Sem focar tanto na “reforma institucional”, Francisco propôs nesses 12 anos sobretudo uma “reforma simbólica” que merece atenção. 

3. O primeiro papa “americano”

Com Francisco, pudemos ver em que medida a “cultura americana” é diferente da cultura europeia. O fato de a Igreja Católica ter passado a fazer a experiência, a partir do Vaticano II, de ser uma Igreja “nos cinco continentes” aprofundou muito a sensibilidade em relação a uma necessária inculturação da fé, do culto, da forma jurídica e das formas de vida eclesiais. 

Embora se trata de um processo lento e gradual, constatamos uma aceleração surpreendente pelo simples fato de um papa interpretar seu próprio ministério por meio de uma cultura diferente da europeia. Esse é um evento teológico de primeira grandeza, mesmo que tentemos escondê-lo com as fáceis “reduções” de Francisco a um “italiano com um sotaque estranho” e, de todos os modos, de origem piemontesa. 

Na realidade, sua compreensão do mundo e da tradição é marcada por uma terra que dista 10.000 km de Roma, onde as estações do ano são invertidas. Esse é um dado que inova profundamente a tradição do papado. 
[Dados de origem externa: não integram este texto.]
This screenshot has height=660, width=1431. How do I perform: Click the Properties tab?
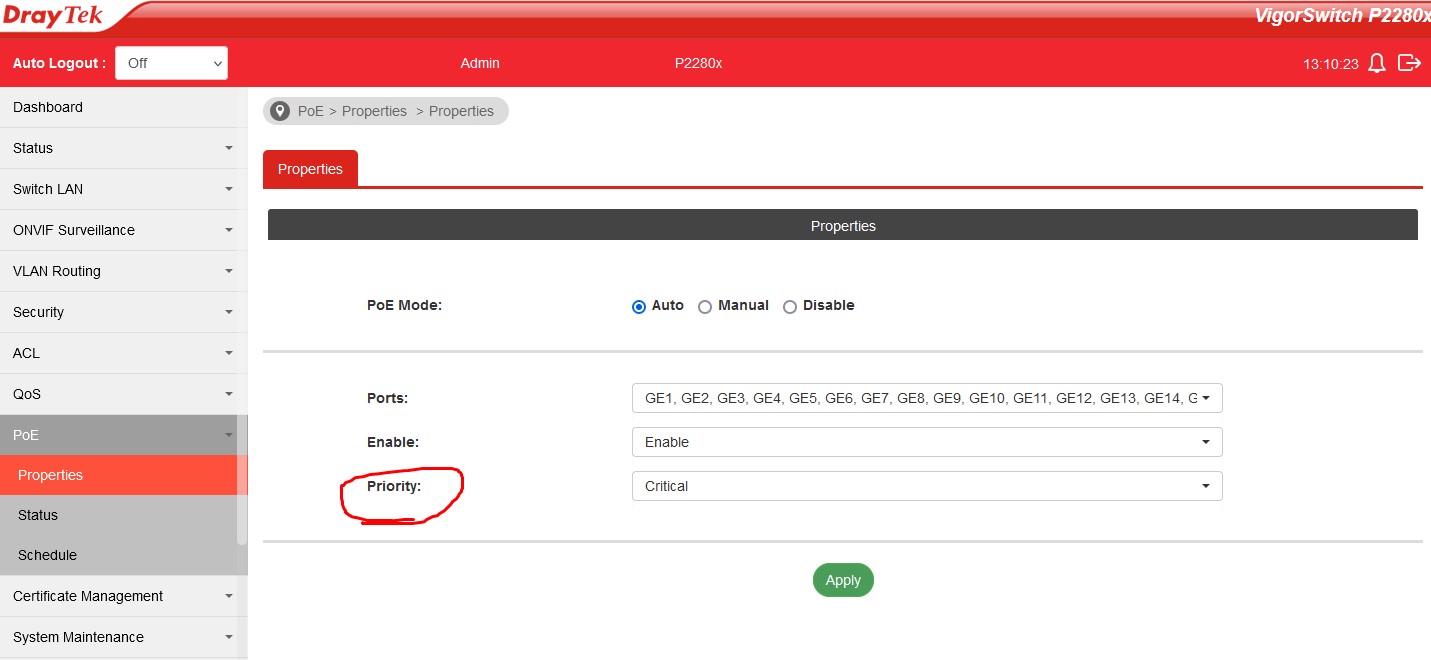pyautogui.click(x=310, y=169)
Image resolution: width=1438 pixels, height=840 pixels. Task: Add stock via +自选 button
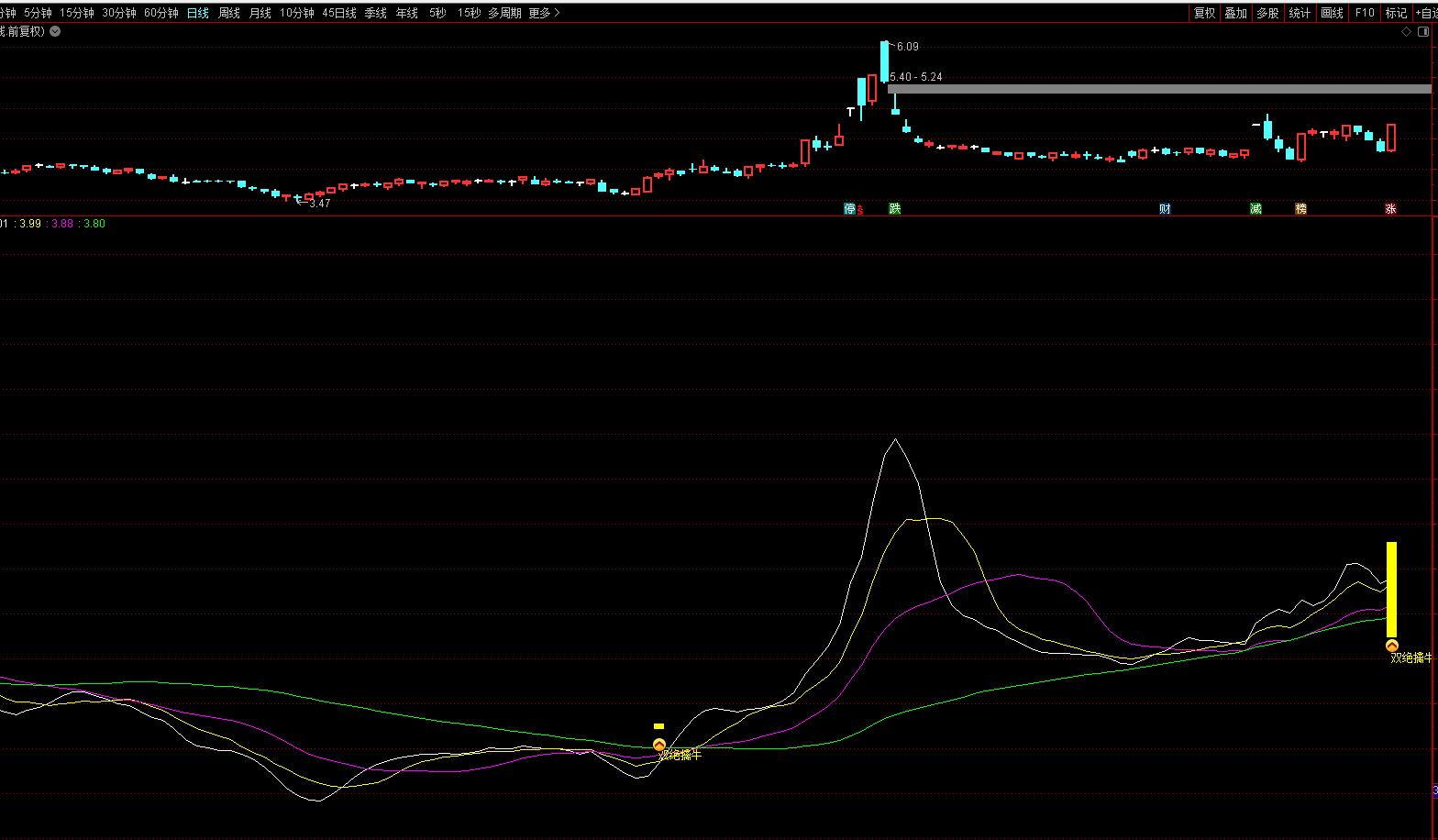(x=1425, y=13)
4. O primeiro papa “jesuíta”

Um último aspecto de novidade é a natureza “religiosa” do cardeal Bergoglio, primeiro jesuíta a se tornar papa. Esse fato trouxe ao seu ministério um traço de novidade ligado ao modo de pensar, de rezar, de exercer a misericórdia, de celebrar e de administrar, característico da tradição inaciana. 

Teologicamente, é muito interessante descobrir como o primado da misericórdia – que certamente é um dos traços qualificadores de seu pontificado – foi mediado por uma linha de interpretação da misericórdia (no campo sacramental e extrassacramental) que pode ser facilmente remetido à “casuística” jesuíta. Encontramos traços disso no modo de abordar as questões relacionadas ao sacramento da penitência ou ao sacramento do matrimônio. 

Isso não impediu Francisco de escrever uma carta apostólica para celebrar Blaise Pascal no quarto centenário de seu nascimento (Sublimitas et miseria hominis). 

Esses quatro pontos, em relação entre si, permitem avaliar esses 12 anos de pontificado como um evento que pode ser muito interessante de estudar sob uma perspectiva requintadamente teológica.